Doctors use blood tests to diagnose gestational diabetes. You may have the A1c test, the glucose challenge test, and/or the oral glucose tolerance test, or all three. These tests show how well your body uses glucose.


The A1C test is a common blood test used to diagnose type 1, pre-diabetes and type 2 diabetes. It is usually done in the first trimester to catch higher sugars early.

The A1C test result reflects your average blood sugar level for the past two to three months. Usually, if the A1c is greater than 5.7% when it is drawn, we know that diabetes is or will be present with the pregnancy.

Glucose Challenge Test

You may have the glucose challenge test first, though it is becoming less common. Another name for this blood test is the glucose screening test. In this test, a healthcare professional will draw your blood 1 hour after you drink a sweet liquid containing glucose. You do not need to fast for this test. Fasting means having nothing to eat or drink except water. If your blood glucose is too high—140 or more—you may need to return for an oral glucose tolerance test while fasting. If your blood glucose is 200 or more, you may have type 2 diabetes.

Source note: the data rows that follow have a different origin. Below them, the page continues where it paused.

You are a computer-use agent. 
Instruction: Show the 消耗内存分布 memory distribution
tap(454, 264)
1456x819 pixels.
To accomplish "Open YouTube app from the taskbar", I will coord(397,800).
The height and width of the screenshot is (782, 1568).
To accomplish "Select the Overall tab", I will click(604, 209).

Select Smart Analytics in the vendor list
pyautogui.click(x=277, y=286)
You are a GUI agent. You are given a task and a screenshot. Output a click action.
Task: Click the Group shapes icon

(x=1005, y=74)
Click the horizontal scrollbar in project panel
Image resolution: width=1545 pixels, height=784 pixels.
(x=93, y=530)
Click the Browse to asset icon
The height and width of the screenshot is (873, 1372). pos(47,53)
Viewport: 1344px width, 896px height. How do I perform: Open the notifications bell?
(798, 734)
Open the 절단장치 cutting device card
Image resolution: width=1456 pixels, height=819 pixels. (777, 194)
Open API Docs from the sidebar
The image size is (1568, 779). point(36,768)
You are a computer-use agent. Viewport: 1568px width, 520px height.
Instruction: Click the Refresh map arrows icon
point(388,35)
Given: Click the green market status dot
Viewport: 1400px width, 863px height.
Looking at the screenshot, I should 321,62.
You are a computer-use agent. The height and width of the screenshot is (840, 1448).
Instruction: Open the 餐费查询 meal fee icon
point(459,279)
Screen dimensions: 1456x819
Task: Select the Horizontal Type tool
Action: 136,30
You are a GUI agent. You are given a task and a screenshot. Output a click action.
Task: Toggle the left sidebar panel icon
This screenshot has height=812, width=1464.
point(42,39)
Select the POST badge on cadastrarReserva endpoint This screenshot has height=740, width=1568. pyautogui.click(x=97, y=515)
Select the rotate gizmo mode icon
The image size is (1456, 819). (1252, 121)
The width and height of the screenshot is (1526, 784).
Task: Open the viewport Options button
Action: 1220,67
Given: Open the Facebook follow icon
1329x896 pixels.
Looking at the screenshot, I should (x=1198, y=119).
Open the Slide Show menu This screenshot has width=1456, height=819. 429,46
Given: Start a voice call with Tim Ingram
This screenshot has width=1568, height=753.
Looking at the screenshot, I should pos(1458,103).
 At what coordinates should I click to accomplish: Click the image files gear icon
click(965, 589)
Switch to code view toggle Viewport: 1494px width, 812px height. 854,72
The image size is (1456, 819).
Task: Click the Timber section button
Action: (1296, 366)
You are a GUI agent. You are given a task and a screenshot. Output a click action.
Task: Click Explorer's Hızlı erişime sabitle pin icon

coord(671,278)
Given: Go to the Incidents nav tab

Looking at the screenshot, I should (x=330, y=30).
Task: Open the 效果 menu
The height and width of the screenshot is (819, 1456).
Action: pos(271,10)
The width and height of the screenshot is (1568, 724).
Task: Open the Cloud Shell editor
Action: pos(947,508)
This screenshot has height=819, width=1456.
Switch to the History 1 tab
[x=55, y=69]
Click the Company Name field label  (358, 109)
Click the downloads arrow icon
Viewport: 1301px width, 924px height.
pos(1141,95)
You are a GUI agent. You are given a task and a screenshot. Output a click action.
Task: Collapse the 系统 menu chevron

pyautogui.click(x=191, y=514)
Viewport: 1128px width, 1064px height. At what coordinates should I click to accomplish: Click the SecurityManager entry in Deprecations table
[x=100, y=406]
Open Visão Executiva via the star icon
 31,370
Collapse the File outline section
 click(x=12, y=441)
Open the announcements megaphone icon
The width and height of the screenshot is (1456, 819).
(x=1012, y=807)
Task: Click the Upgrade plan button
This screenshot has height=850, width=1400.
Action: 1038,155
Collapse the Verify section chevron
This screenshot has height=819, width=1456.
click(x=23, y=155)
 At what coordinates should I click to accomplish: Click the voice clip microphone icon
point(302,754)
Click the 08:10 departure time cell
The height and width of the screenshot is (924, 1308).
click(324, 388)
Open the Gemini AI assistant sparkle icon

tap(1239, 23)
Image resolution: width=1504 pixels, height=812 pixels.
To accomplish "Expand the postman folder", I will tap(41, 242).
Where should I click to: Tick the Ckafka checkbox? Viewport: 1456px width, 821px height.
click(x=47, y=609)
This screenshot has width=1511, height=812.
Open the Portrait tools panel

Oral Glucose Tolerance Test (OGTT)

The OGTT measures blood glucose after you fast for at least 8 hours. First, a healthcare professional will draw your blood. Then you will drink the liquid containing glucose. You will need your blood drawn every hour for 2 to 3 hours for a doctor to diagnose gestational diabetes.

High blood glucose levels at any two or more blood test times—fasting, 1 hour, 2 hours, or 3 hours—mean you have gestational diabetes. Your health care team will explain what your OGTT results mean. Your health care professional may recommend an OGTT without first having the glucose challenge test.

It is important to catch gestational diabetes to prevent the baby from gaining too much weight and becoming too big. If this happens, the baby is put at risk for a vaginal delivery. Often times you must deliver the baby by Caesarean section (C-section).